Nesse sentido, foram criadas gerências que seriam responsáveis pela venda por telefone (Telemarketing) e pela criação e desenvolvimento de novos pontos de venda (Canais Alternativos). Entre os canais alternativos de venda criados destacamos os quiosques em estações do metrô e trem e em shopping centers e, ainda, as chamadas estações móveis de crédito, que nada mais são do que carros vans com uma equipe de vendas que passa os dias em diferentes locais de grande circulação de clientes alvos da SABRA S/A. Finalmente, a gerência de novos negócios, também sob supervisão dessa diretoria, ficou responsável pelo desenvolvimento de parcerias para a colocação massificada de cartões SABRA VIP e/ou SABRA VISA.

A diretoria de produtos e serviços de marketing foi criada com a missão de prestar serviços visando não apenas a viabilizar como a alavancar as vendas das duas outras diretorias da UNICON. Esta diretoria é composta pelas gerências de produto (SABRA VIP e SABRA VISA), responsáveis por desenvolver os produtos e mantê-los adequados às necessidades e demandas dos clientes, e pelas gerências de marketing direto e merchandising, endomarketing, propaganda e comunicação e pesquisa de mercado.

A Unidade de Negócio Lojista

A unidade de negócio lojista (UNL) engloba os dois grupos de produtos - cartões loja e carnês de pagamento - onde existe um comerciante entre a empresa e o cliente final. O cartão loja é um produto desenvolvido em parceria com comerciantes interessados não apenas em criar um novo instrumento para pagamento, mas também em estimular a fidelidade de sua base de clientes. Com o objetivo de atender às necessidades específicas de cada lojista, as características desses cartões são negociadas caso a caso - taxas de juros, prazos de financiamento (número de parcelas) e as características (features) do produto: programas de milhagem, concessão de limites de crédito para saques em dinheiro etc. Essa flexibilidade, no entanto, dificulta a administração interna desses cartões.

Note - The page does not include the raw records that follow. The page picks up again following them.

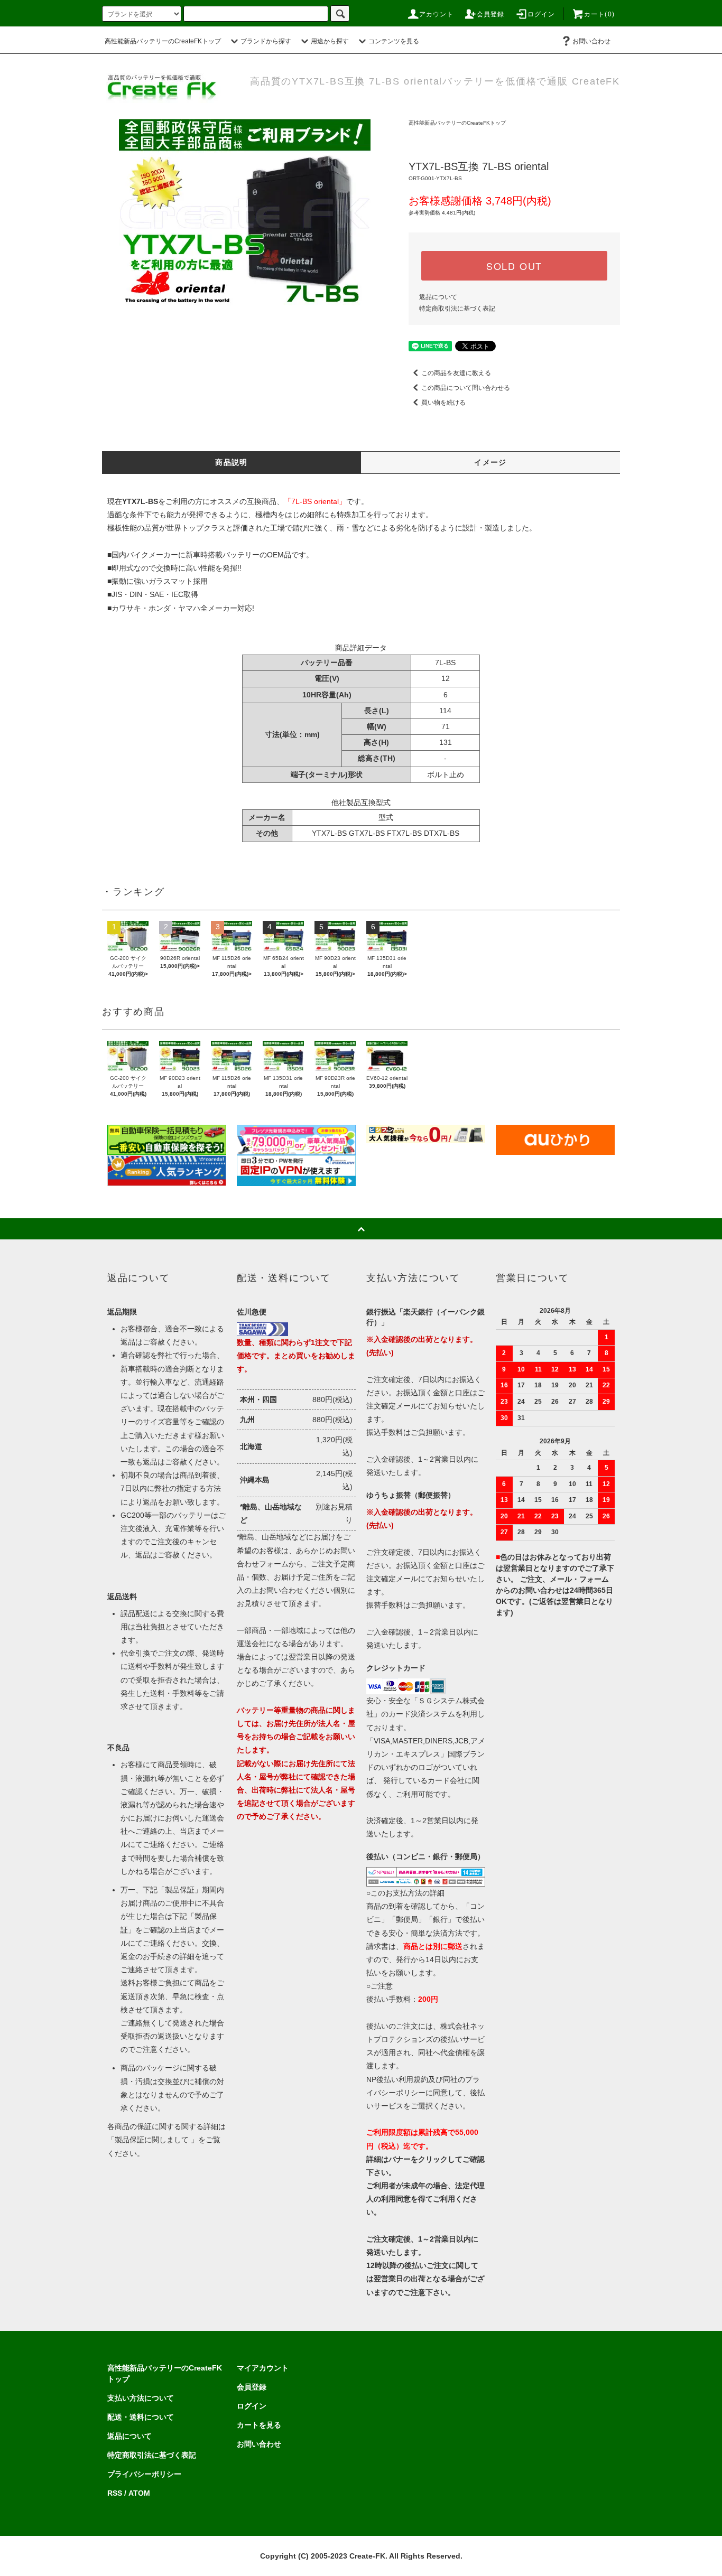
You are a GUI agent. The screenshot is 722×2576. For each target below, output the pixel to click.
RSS (114, 2493)
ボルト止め (445, 774)
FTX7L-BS (404, 833)
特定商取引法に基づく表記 (457, 308)
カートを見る (259, 2425)
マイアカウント (263, 2368)
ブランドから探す (265, 41)
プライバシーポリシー (144, 2474)
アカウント (436, 14)
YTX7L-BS (329, 833)
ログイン (541, 14)
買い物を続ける (443, 402)
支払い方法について (140, 2398)
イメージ (490, 462)
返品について (438, 297)
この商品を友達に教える (456, 373)
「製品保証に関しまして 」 (152, 2139)
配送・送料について (140, 2417)
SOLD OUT (514, 266)
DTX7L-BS (441, 833)
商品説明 (231, 462)
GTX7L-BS (367, 833)
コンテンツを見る (393, 41)
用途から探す (330, 41)
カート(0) (599, 14)
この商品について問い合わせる (465, 387)
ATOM (139, 2493)
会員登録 (491, 14)
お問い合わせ (591, 41)
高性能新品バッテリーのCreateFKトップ (163, 41)
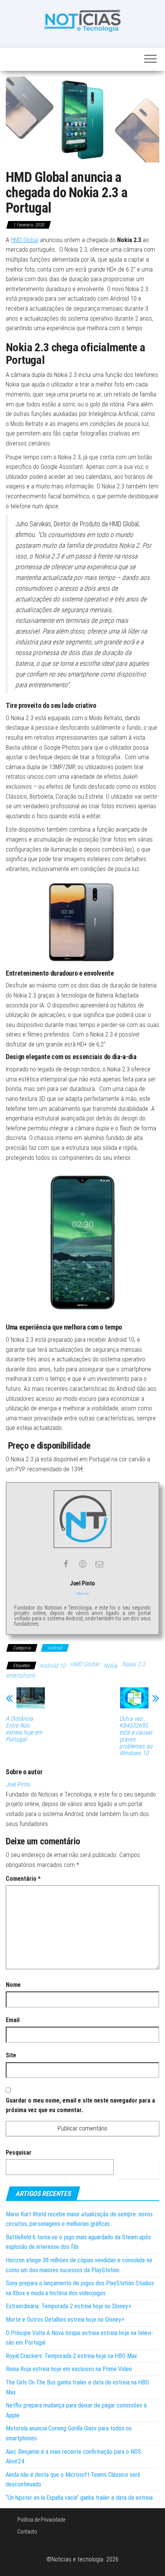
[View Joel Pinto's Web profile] (82, 1563)
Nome (13, 1984)
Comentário (23, 1878)
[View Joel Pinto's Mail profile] (99, 1563)
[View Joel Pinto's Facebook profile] (65, 1563)
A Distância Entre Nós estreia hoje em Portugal (24, 1729)
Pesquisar (18, 2152)
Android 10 (52, 1665)
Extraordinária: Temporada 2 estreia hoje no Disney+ (69, 2306)
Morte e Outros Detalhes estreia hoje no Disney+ (65, 2319)
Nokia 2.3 (133, 1664)
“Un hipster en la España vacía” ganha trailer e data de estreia (79, 2497)
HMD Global (24, 240)
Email (13, 2020)
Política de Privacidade (41, 2520)
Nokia (110, 1665)
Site (11, 2055)
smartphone (20, 1675)
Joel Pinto (18, 1784)
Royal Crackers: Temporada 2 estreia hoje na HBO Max (71, 2356)
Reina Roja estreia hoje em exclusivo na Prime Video (69, 2369)
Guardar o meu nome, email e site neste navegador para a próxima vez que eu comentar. (80, 2105)
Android (55, 1648)
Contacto (27, 2532)
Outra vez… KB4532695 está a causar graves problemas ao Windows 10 (135, 1736)
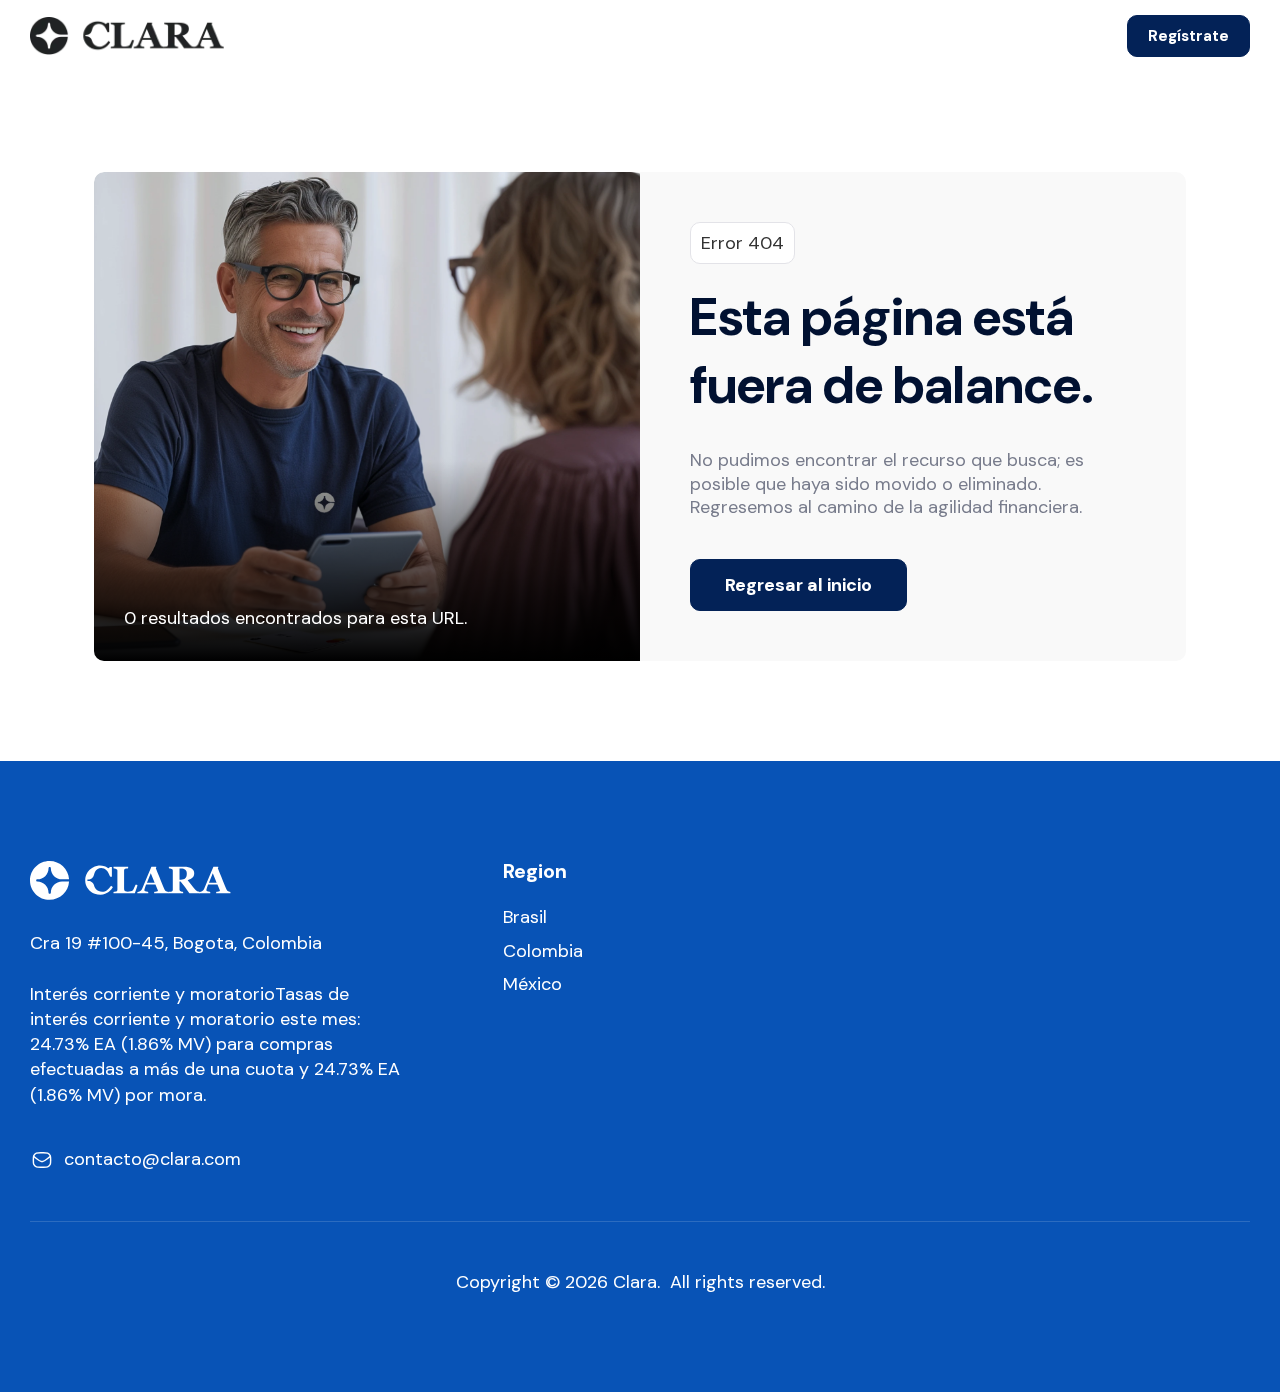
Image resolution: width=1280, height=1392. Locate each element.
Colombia (543, 951)
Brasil (525, 917)
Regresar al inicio (798, 585)
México (532, 984)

O carnê de pagamento é desenvolvido em parceria com lojistas que vendem produtos normalmente de maior valor unitário (eletroeletrônicos, móveis, passagens aéreas e pacotes turísticos, automóveis), em que a fidelização do cliente não seria obtida com a criação de um cartão exclusivo, visto que a freqüência de compra nesse tipo de lojista é mais baixa. Para esses lojistas, o mais importante é a facilidade e agilidade na concessão do crédito e o preço cobrado (taxas de juros), fatores que poderiam representar vantagem ou desvantagem competitiva em relação à concorrência.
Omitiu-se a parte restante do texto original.